Tex fills every container in the bar with water. Pots, pitchers, the big stock pots from the kitchen, even the mop bucket. "When the power goes, the pumps go," he says, lining them up on the second-floor landing. "No pumps, no running water. We'll want water for drinking and for flushing toilets. It's not glamorous but it's practical."

I help without being asked. I carry containers up the stairs, two at a time, sloshing water on my shoes. I tape the seams around the boarded windows with duct tape the way he shows me. I help him drag the big cooler from the walk-in up to the second floor, packed with everything from the fridge that we might need over the next two days. My arms burn and my back aches and I don't care. I have a job. I have a purpose. Every trip up the stairs is one more thing I've done to earn my place here, and I need that the way I need air.

Around noon, Tex's phone buzzes with another alert. He reads it and his jaw tightens, just for a second, before he smooths it out.

"What?" I ask.

"Peter's been upgraded. Category 5. Sustained winds of 160 miles per hour." He puts the phone in his pocket. "Surge projection just went up to eighteen feet."

Eighteen feet.

The first floor is eight feet above sea level. Eighteen minus eight means ten feet of water inside the ground level. The second floor is maybe twelve feet above the first.
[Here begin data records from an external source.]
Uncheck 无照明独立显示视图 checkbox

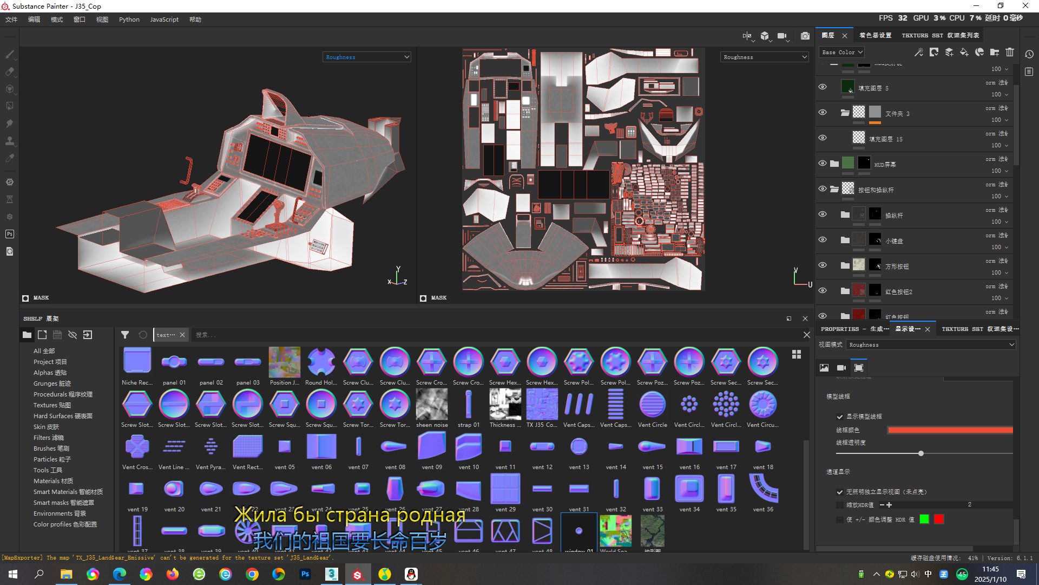[x=840, y=492]
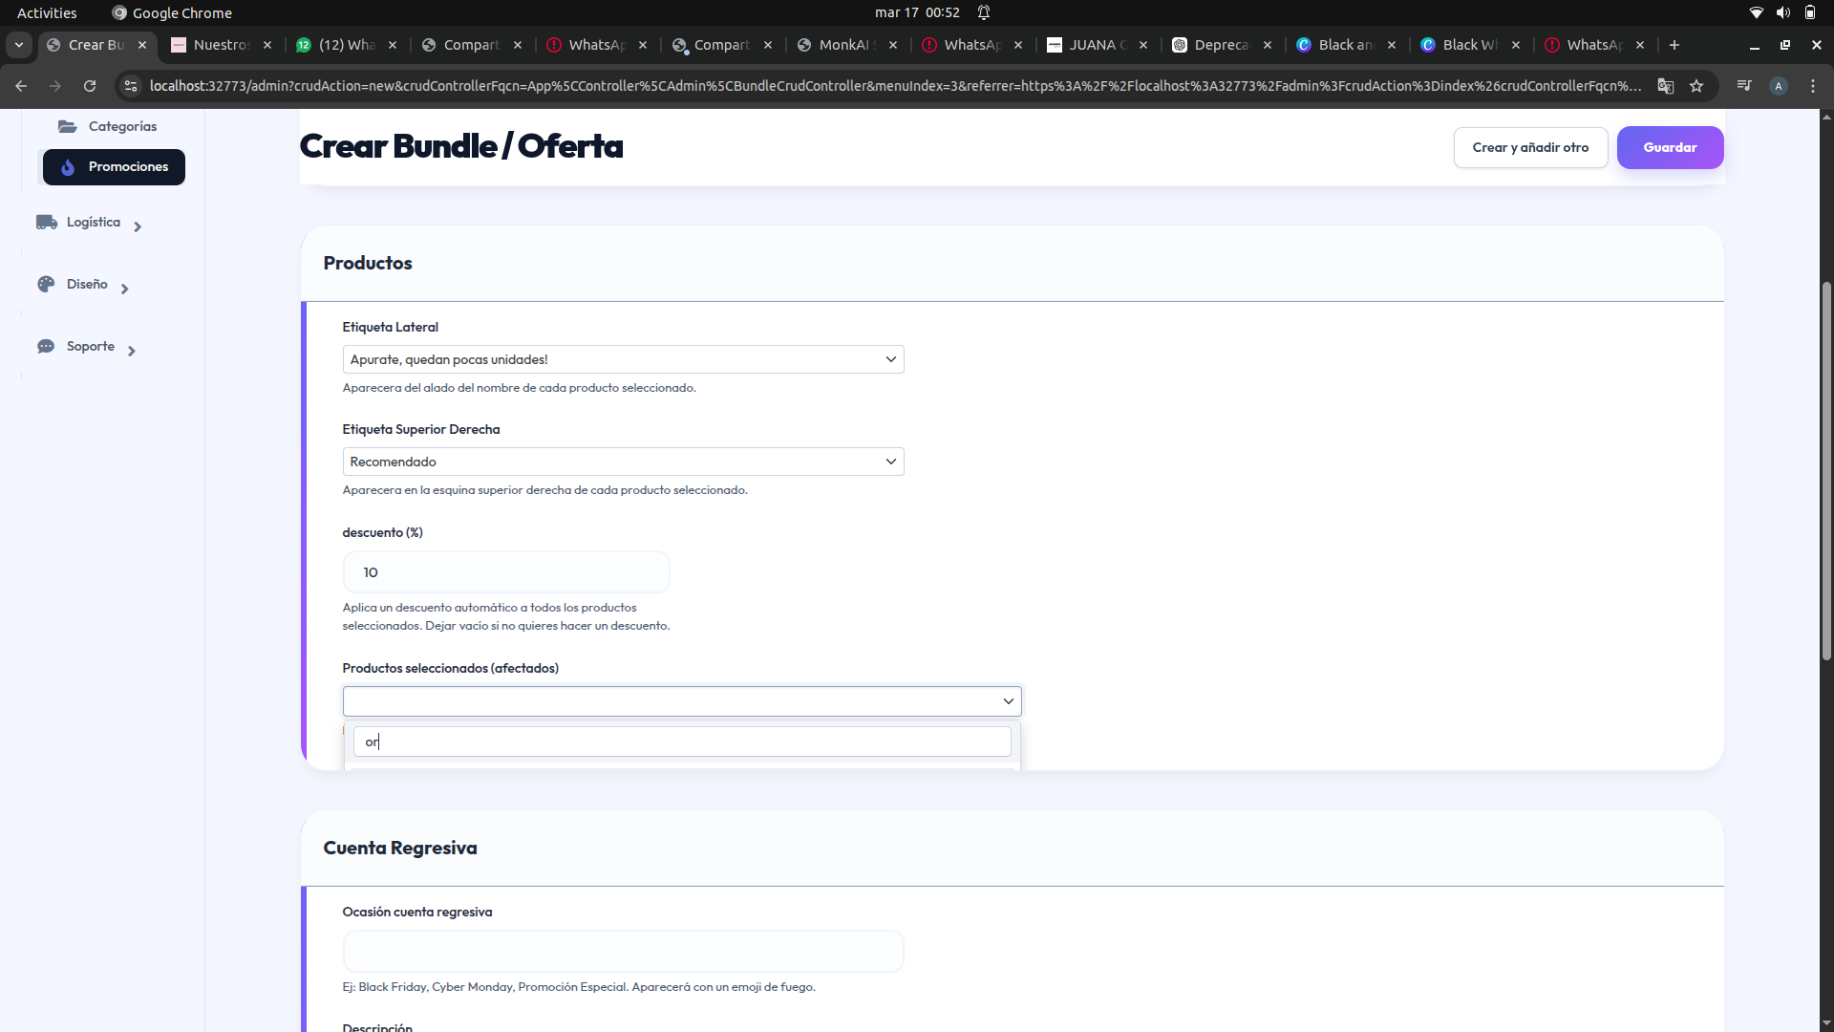
Task: Click the Logística truck icon
Action: click(x=47, y=222)
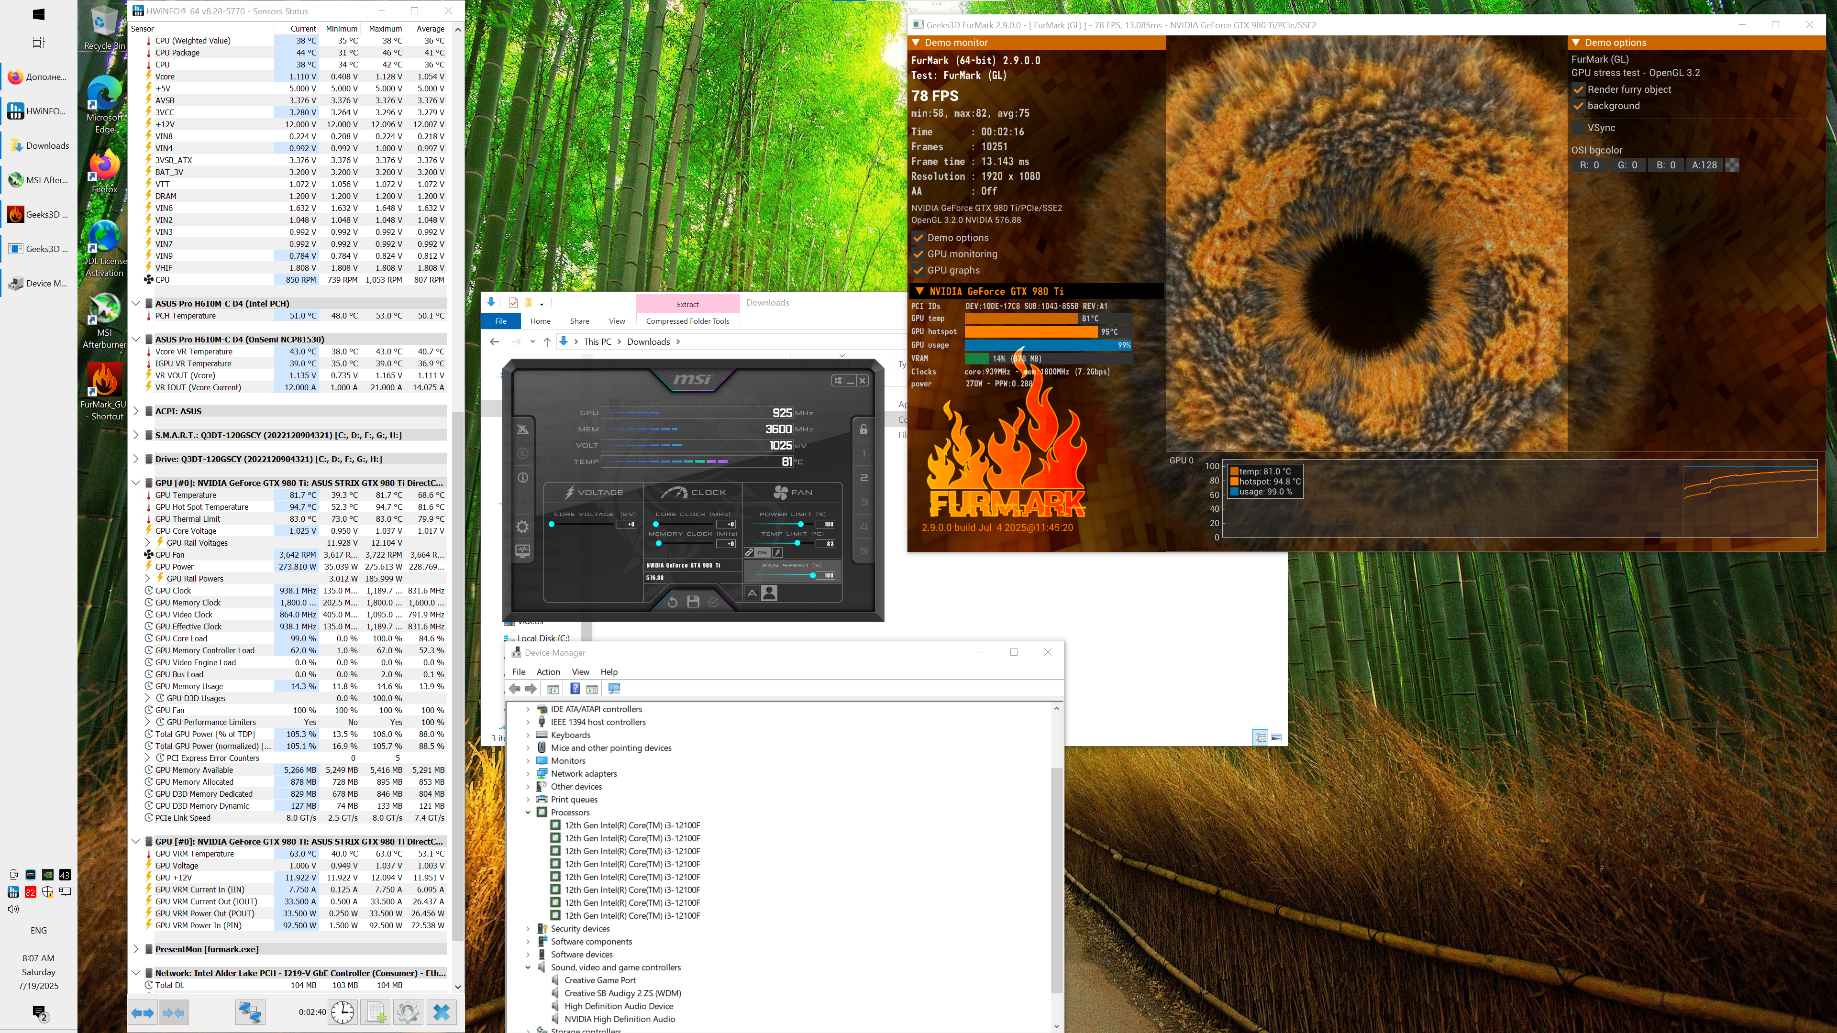The image size is (1837, 1033).
Task: Uncheck the GPU graphs checkbox
Action: coord(919,270)
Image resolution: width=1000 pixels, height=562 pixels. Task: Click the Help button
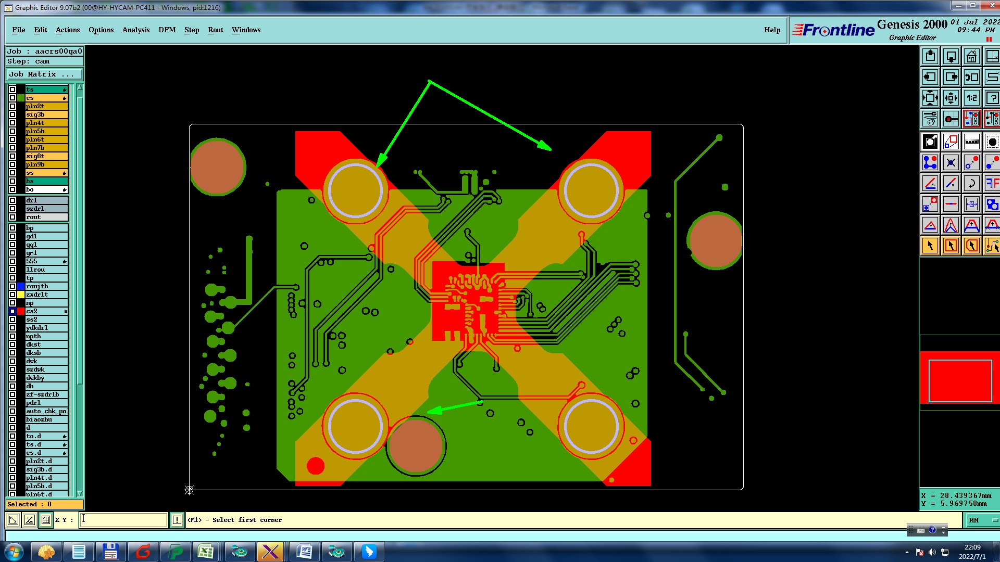[x=772, y=30]

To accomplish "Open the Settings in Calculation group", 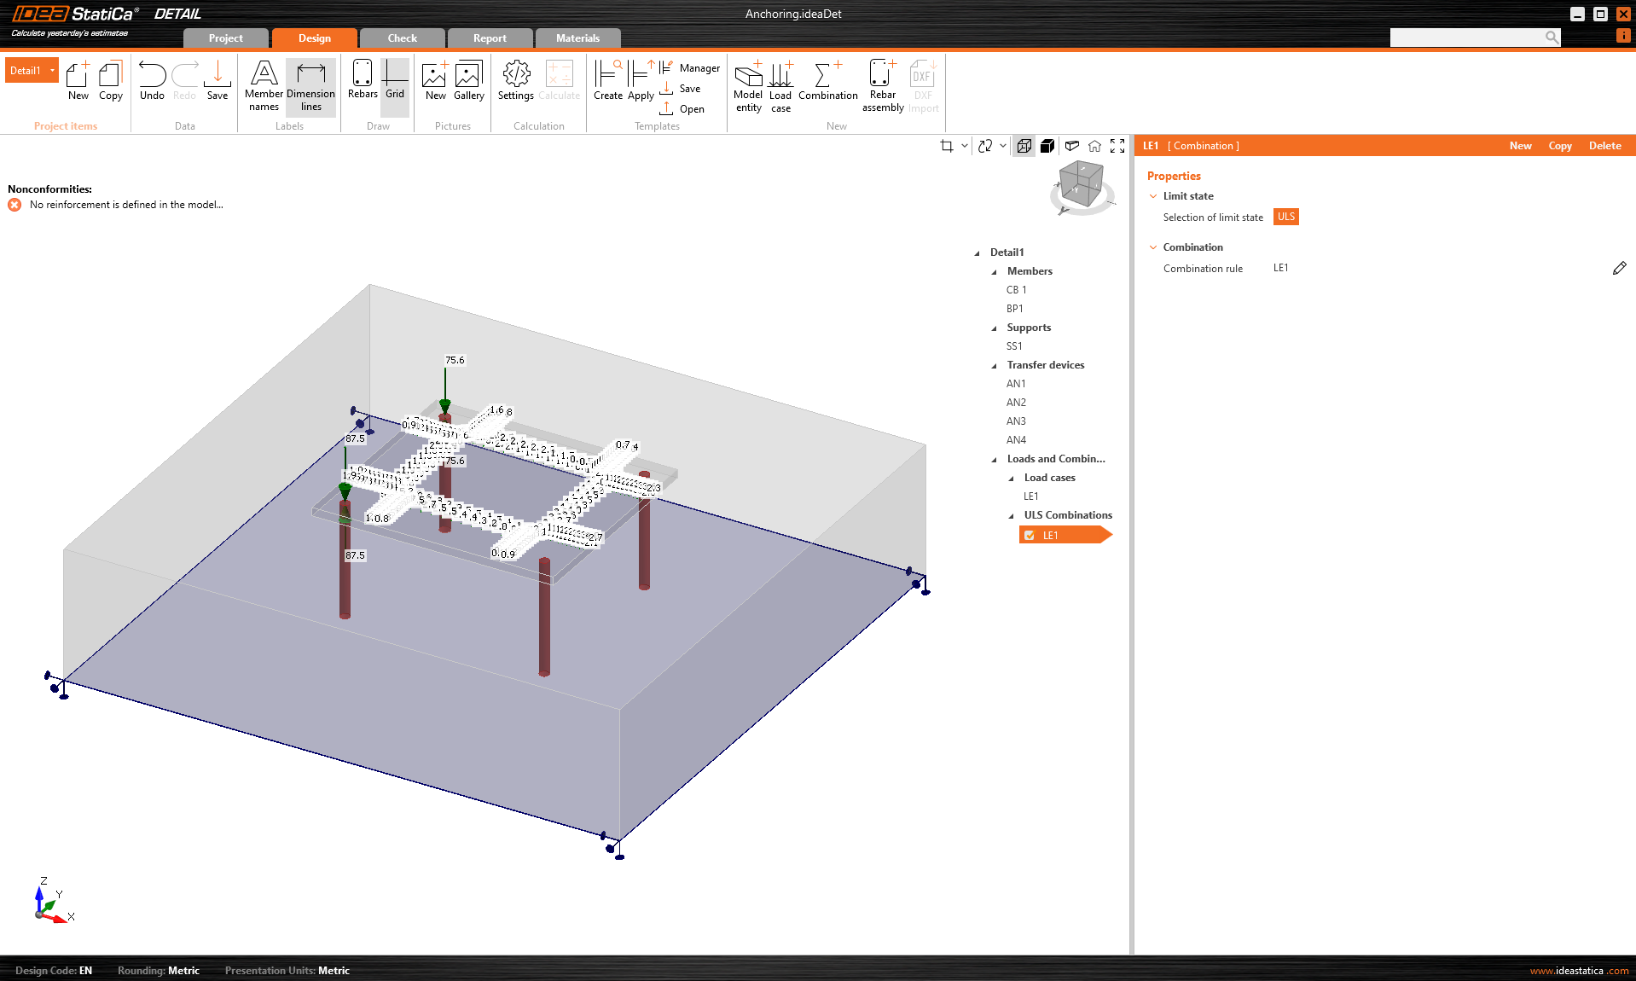I will coord(515,83).
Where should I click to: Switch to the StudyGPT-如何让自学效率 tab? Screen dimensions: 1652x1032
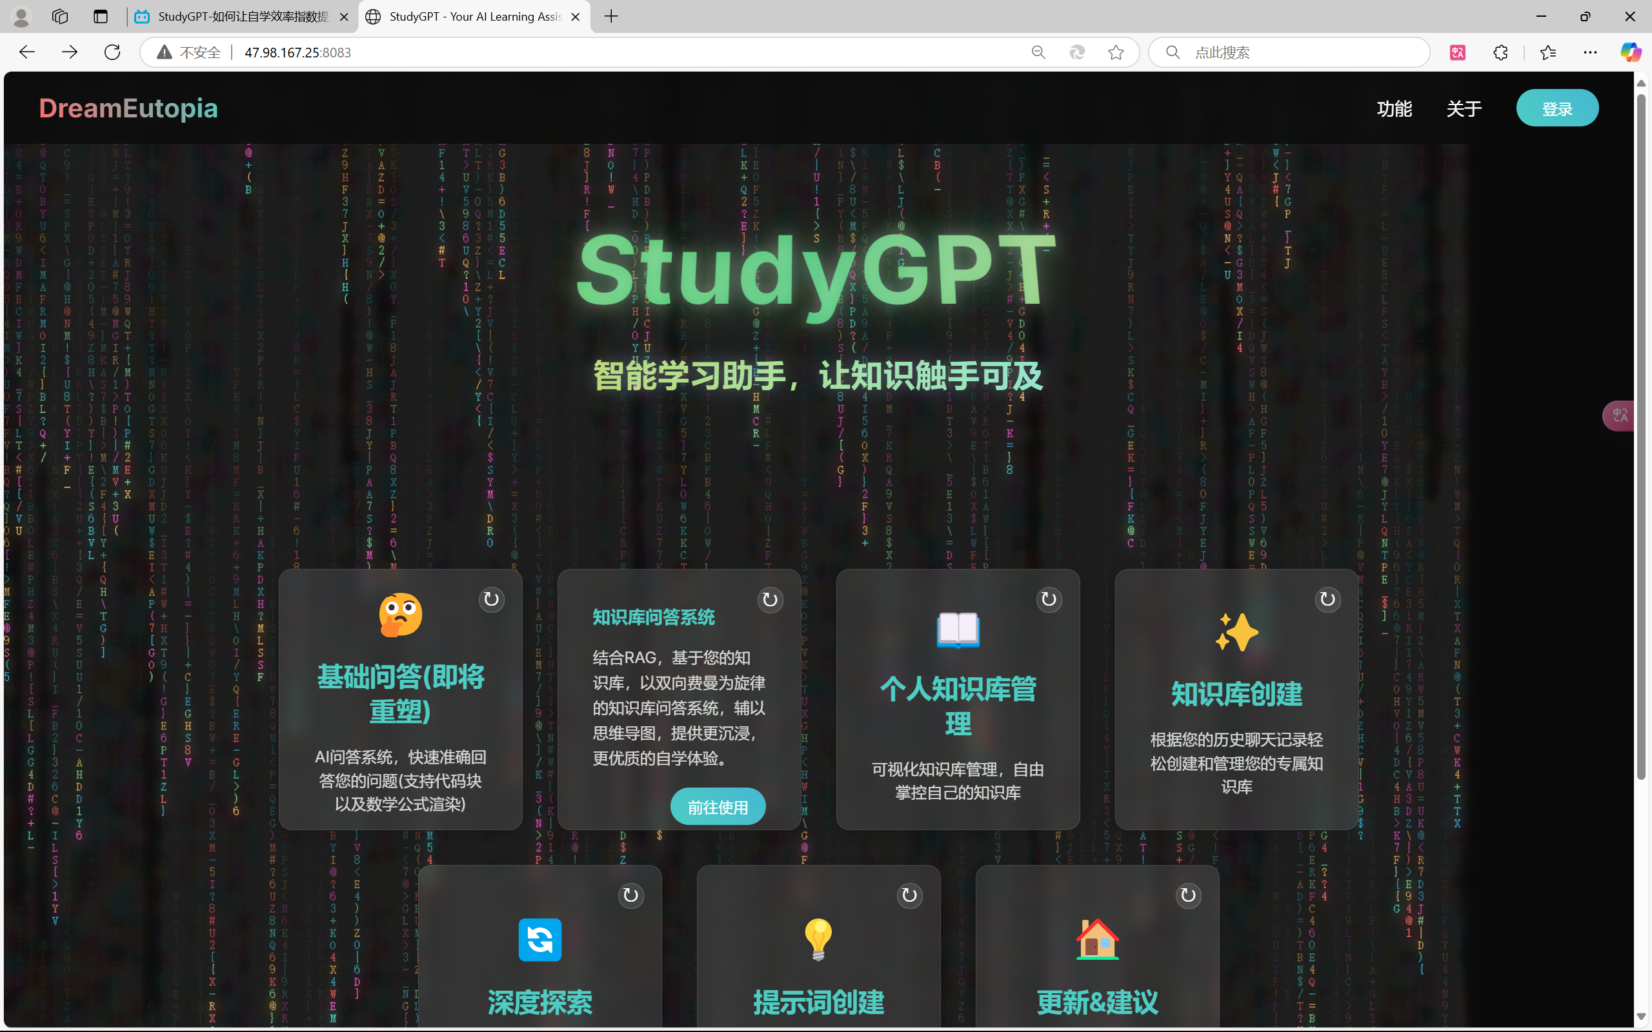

"We'll be fine," Tex says. "This building held through Michael and Michael was a Category 5. Same building, same foundation, same stubborn owner refusing to leave." He smiles, but it doesn't reach his eyes. "Besides, I've already signed Mickey's form. Can't evacuate now. It's too late."

"That's not how that works."

"Don't ruin this for me, Stormy. I'm trying to be heroic. I'm not leaving, but you can. It's not too late. Do you want me to take you somewhere else? A shelter? Or maybe even Mickey's? I'm sure he'd let you stay with him. You'd be safer there."

"No!" The word comes out before I even think about it. "I don't want to leave."

Please don't make me leave.

I hold my breath until he smiles back at me. "I appreciate it. I don't know what I would have done without your help getting ready."